→ **Activity**
The data follows this line. Copy verbatim the line with "You are a computer-use agent. Screen" and each line after it to the end.

[Records from a collection]
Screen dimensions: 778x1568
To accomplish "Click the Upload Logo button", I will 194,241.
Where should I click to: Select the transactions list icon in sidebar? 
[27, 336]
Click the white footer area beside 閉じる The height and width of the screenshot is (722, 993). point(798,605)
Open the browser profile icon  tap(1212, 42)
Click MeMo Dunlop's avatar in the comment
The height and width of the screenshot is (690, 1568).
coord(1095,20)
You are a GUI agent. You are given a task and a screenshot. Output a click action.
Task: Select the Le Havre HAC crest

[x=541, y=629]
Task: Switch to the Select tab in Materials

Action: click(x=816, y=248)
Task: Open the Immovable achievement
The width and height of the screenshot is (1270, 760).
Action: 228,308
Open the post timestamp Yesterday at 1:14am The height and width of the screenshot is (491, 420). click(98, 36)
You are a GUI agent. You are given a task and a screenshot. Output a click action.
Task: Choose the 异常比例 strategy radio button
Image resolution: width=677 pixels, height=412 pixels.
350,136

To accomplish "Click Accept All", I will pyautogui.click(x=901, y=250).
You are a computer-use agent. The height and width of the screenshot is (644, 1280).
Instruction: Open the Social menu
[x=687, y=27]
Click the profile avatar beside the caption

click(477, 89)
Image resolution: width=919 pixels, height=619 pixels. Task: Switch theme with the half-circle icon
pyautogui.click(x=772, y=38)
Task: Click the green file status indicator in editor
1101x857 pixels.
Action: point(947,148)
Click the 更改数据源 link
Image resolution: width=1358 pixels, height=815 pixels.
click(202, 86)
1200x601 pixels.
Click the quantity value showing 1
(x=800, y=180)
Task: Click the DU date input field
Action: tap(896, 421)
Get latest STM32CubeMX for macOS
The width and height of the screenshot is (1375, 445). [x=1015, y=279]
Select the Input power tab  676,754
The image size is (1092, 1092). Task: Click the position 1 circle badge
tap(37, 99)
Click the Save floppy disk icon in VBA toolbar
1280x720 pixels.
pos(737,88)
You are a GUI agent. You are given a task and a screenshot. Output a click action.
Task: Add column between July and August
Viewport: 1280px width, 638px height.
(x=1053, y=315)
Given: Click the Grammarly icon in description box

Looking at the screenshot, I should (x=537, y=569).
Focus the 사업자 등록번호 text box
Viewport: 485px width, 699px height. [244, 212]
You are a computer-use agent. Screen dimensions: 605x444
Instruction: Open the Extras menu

→ **Exercise answer**
You are a computer-use agent. Screen dimensions: 605x444
Instruction: Open the Extras menu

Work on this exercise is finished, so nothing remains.